• WORK REQUIRED:
Give the records again exactly, with every character kept.

(Collected data)
- - - -

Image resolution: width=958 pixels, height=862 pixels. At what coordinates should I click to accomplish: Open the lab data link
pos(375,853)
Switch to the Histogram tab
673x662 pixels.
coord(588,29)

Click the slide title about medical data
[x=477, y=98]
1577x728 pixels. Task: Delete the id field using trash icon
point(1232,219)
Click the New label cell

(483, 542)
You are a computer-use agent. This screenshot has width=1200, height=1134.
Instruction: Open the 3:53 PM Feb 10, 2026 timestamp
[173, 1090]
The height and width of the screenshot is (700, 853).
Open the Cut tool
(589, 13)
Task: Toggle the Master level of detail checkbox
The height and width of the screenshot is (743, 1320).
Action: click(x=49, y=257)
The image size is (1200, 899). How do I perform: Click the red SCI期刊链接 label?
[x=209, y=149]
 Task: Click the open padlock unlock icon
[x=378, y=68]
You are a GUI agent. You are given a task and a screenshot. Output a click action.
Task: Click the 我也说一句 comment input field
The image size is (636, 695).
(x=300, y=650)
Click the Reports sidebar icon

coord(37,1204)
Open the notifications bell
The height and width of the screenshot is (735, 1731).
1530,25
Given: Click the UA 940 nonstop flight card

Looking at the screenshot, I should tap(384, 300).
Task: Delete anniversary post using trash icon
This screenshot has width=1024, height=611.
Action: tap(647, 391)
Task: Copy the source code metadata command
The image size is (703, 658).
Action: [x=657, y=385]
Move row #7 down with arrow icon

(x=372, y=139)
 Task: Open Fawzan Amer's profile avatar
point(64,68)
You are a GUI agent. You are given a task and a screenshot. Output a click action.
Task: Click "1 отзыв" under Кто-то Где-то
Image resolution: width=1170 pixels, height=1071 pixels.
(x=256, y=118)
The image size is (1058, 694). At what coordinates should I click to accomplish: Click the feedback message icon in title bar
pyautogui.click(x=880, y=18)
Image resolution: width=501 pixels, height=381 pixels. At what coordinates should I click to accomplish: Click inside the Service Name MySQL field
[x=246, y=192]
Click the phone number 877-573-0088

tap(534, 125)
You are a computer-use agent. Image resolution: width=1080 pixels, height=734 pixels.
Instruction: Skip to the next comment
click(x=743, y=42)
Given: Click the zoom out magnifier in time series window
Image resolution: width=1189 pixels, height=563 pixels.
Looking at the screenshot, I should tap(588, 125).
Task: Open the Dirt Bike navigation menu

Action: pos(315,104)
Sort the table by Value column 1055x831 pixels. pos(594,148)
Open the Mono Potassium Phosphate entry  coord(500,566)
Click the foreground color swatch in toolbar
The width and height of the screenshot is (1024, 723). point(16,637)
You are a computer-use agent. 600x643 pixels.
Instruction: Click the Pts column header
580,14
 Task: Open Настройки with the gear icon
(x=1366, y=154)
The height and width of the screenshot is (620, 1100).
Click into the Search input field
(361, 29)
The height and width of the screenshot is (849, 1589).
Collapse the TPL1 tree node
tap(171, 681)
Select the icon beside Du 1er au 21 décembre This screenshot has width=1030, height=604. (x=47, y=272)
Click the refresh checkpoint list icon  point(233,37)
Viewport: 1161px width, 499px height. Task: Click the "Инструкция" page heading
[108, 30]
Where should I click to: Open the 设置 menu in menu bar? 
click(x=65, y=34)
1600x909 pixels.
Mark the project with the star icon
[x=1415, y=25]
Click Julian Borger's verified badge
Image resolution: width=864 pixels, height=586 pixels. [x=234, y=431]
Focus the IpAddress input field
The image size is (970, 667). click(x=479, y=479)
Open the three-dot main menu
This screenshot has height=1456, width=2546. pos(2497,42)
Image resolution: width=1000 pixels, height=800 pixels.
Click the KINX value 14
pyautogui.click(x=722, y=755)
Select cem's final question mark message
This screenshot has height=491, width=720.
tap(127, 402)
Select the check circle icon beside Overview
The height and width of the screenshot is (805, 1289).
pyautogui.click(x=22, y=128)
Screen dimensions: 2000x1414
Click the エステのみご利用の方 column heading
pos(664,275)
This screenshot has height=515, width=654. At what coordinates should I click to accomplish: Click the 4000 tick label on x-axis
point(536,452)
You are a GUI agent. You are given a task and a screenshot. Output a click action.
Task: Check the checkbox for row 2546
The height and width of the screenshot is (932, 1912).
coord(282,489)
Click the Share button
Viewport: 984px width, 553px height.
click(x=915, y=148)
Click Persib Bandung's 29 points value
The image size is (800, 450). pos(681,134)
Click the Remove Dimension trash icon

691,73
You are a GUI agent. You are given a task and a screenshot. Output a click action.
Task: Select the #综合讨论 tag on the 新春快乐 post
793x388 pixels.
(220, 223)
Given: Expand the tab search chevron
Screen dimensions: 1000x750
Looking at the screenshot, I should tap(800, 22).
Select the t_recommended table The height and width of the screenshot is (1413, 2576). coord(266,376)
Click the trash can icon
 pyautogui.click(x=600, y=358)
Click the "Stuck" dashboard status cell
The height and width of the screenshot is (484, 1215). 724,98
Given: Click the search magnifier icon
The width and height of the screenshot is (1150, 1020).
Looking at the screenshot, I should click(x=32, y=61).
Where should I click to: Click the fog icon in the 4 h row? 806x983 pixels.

- - - -

• EXERCISE SOLUTION:
Image resolution: width=958 pixels, height=862 pixels. At what coordinates should I click to accomplish: Open the lab data link
pos(375,853)
Switch to the Histogram tab
673x662 pixels.
coord(588,29)

Click the slide title about medical data
[x=477, y=98]
1577x728 pixels. Task: Delete the id field using trash icon
point(1232,219)
Click the New label cell

(483, 542)
You are a computer-use agent. This screenshot has width=1200, height=1134.
Instruction: Open the 3:53 PM Feb 10, 2026 timestamp
[173, 1090]
The height and width of the screenshot is (700, 853).
Open the Cut tool
(589, 13)
Task: Toggle the Master level of detail checkbox
The height and width of the screenshot is (743, 1320).
Action: click(x=49, y=257)
The image size is (1200, 899). How do I perform: Click the red SCI期刊链接 label?
[x=209, y=149]
 Task: Click the open padlock unlock icon
[x=378, y=68]
You are a GUI agent. You are given a task and a screenshot. Output a click action.
Task: Click the 我也说一句 comment input field
The image size is (636, 695).
(x=300, y=650)
Click the Reports sidebar icon

coord(37,1204)
Open the notifications bell
The height and width of the screenshot is (735, 1731).
1530,25
Given: Click the UA 940 nonstop flight card

Looking at the screenshot, I should tap(384, 300).
Task: Delete anniversary post using trash icon
This screenshot has width=1024, height=611.
Action: tap(647, 391)
Task: Copy the source code metadata command
The image size is (703, 658).
Action: [x=657, y=385]
Move row #7 down with arrow icon

(x=372, y=139)
 Task: Open Fawzan Amer's profile avatar
point(64,68)
You are a GUI agent. You are given a task and a screenshot. Output a click action.
Task: Click "1 отзыв" under Кто-то Где-то
Image resolution: width=1170 pixels, height=1071 pixels.
(x=256, y=118)
The image size is (1058, 694). At what coordinates should I click to accomplish: Click the feedback message icon in title bar
pyautogui.click(x=880, y=18)
Image resolution: width=501 pixels, height=381 pixels. At what coordinates should I click to accomplish: Click inside the Service Name MySQL field
[x=246, y=192]
Click the phone number 877-573-0088

tap(534, 125)
You are a computer-use agent. Image resolution: width=1080 pixels, height=734 pixels.
Instruction: Skip to the next comment
click(x=743, y=42)
Given: Click the zoom out magnifier in time series window
Image resolution: width=1189 pixels, height=563 pixels.
Looking at the screenshot, I should tap(588, 125).
Task: Open the Dirt Bike navigation menu

Action: pos(315,104)
Sort the table by Value column 1055x831 pixels. pos(594,148)
Open the Mono Potassium Phosphate entry  coord(500,566)
Click the foreground color swatch in toolbar
The width and height of the screenshot is (1024, 723). point(16,637)
You are a computer-use agent. 600x643 pixels.
Instruction: Click the Pts column header
580,14
 Task: Open Настройки with the gear icon
(x=1366, y=154)
The height and width of the screenshot is (620, 1100).
Click into the Search input field
(361, 29)
The height and width of the screenshot is (849, 1589).
Collapse the TPL1 tree node
tap(171, 681)
Select the icon beside Du 1er au 21 décembre This screenshot has width=1030, height=604. (x=47, y=272)
Click the refresh checkpoint list icon  point(233,37)
Viewport: 1161px width, 499px height. Task: Click the "Инструкция" page heading
[108, 30]
Where should I click to: Open the 设置 menu in menu bar? 
click(x=65, y=34)
1600x909 pixels.
Mark the project with the star icon
[x=1415, y=25]
Click Julian Borger's verified badge
Image resolution: width=864 pixels, height=586 pixels. [x=234, y=431]
Focus the IpAddress input field
The image size is (970, 667). click(x=479, y=479)
Open the three-dot main menu
This screenshot has height=1456, width=2546. pos(2497,42)
Image resolution: width=1000 pixels, height=800 pixels.
Click the KINX value 14
pyautogui.click(x=722, y=755)
Select cem's final question mark message
This screenshot has height=491, width=720.
tap(127, 402)
Select the check circle icon beside Overview
The height and width of the screenshot is (805, 1289).
pyautogui.click(x=22, y=128)
Screen dimensions: 2000x1414
Click the エステのみご利用の方 column heading
pos(664,275)
This screenshot has height=515, width=654. At what coordinates should I click to accomplish: Click the 4000 tick label on x-axis
point(536,452)
You are a GUI agent. You are given a task and a screenshot. Output a click action.
Task: Check the checkbox for row 2546
The height and width of the screenshot is (932, 1912).
coord(282,489)
Click the Share button
Viewport: 984px width, 553px height.
click(x=915, y=148)
Click Persib Bandung's 29 points value
The image size is (800, 450). pos(681,134)
Click the Remove Dimension trash icon

691,73
You are a GUI agent. You are given a task and a screenshot. Output a click action.
Task: Select the #综合讨论 tag on the 新春快乐 post
793x388 pixels.
(220, 223)
Given: Expand the tab search chevron
Screen dimensions: 1000x750
Looking at the screenshot, I should tap(800, 22).
Select the t_recommended table The height and width of the screenshot is (1413, 2576). coord(266,376)
Click the trash can icon
 pyautogui.click(x=600, y=358)
Click the "Stuck" dashboard status cell
The height and width of the screenshot is (484, 1215). 724,98
Given: Click the search magnifier icon
The width and height of the screenshot is (1150, 1020).
Looking at the screenshot, I should click(x=32, y=61).
Where should I click to: Click the fog icon in the 4 h row? 806x983 pixels.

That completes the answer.